• EXERCISE MATERIAL:
========================================

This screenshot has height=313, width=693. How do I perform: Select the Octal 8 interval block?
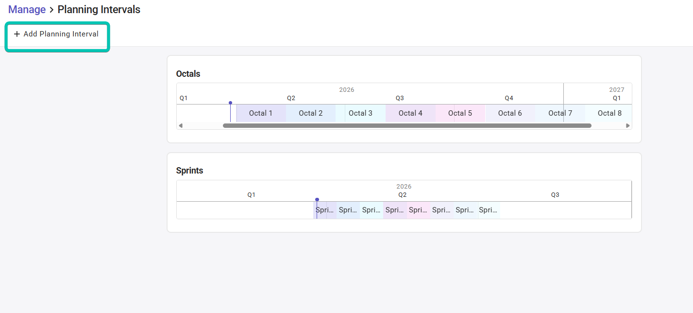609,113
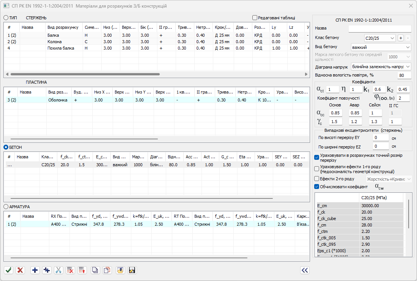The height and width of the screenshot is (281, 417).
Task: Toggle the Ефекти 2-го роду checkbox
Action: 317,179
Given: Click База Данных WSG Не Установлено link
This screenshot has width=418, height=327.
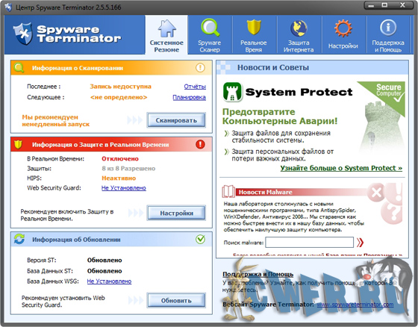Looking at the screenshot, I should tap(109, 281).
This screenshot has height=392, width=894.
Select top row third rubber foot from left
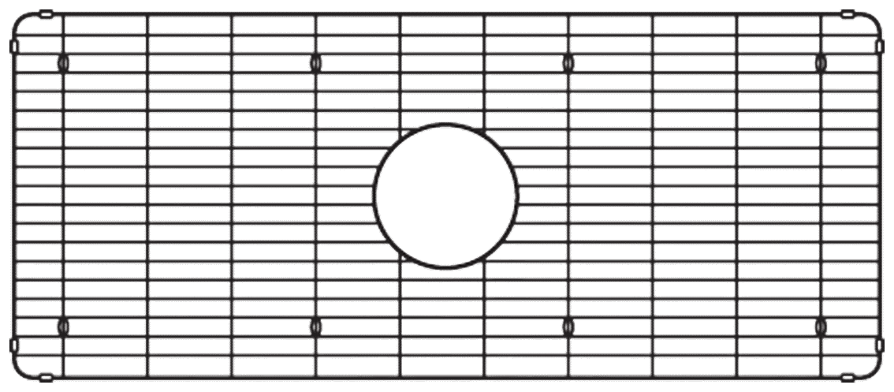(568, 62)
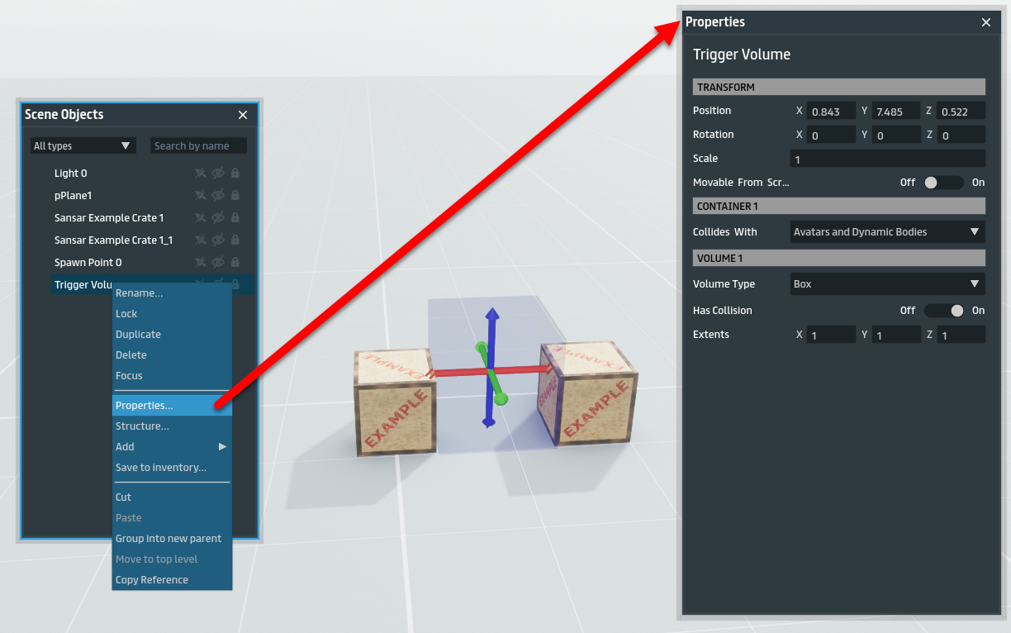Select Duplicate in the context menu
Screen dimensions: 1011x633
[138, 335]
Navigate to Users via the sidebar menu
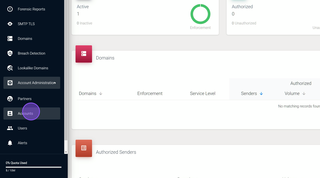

========================================

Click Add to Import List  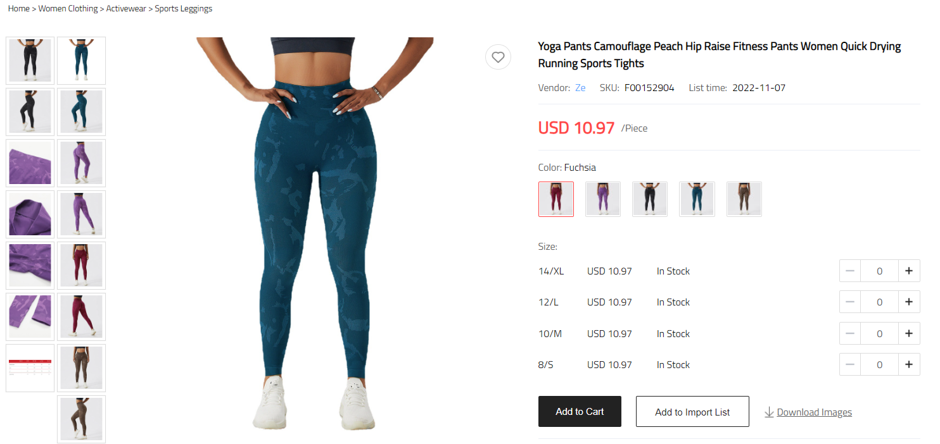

========================================

• WHAT IS BEING ASKED:
Of all the material above, only the lines from the one that has "Given: Click База" down to the one that has "Navigate to Users via the sidebar menu" are to be written out, exactly and with both ends included. Pictures are skipped.

• ANSWER BOX:
Given: Click База Данных WSG Не Установлено link
This screenshot has width=418, height=327.
Looking at the screenshot, I should tap(109, 281).
This screenshot has height=392, width=894.
Select top row third rubber foot from left
(568, 62)
Select Duplicate in the context menu
Screen dimensions: 1011x633
[138, 335]
Navigate to Users via the sidebar menu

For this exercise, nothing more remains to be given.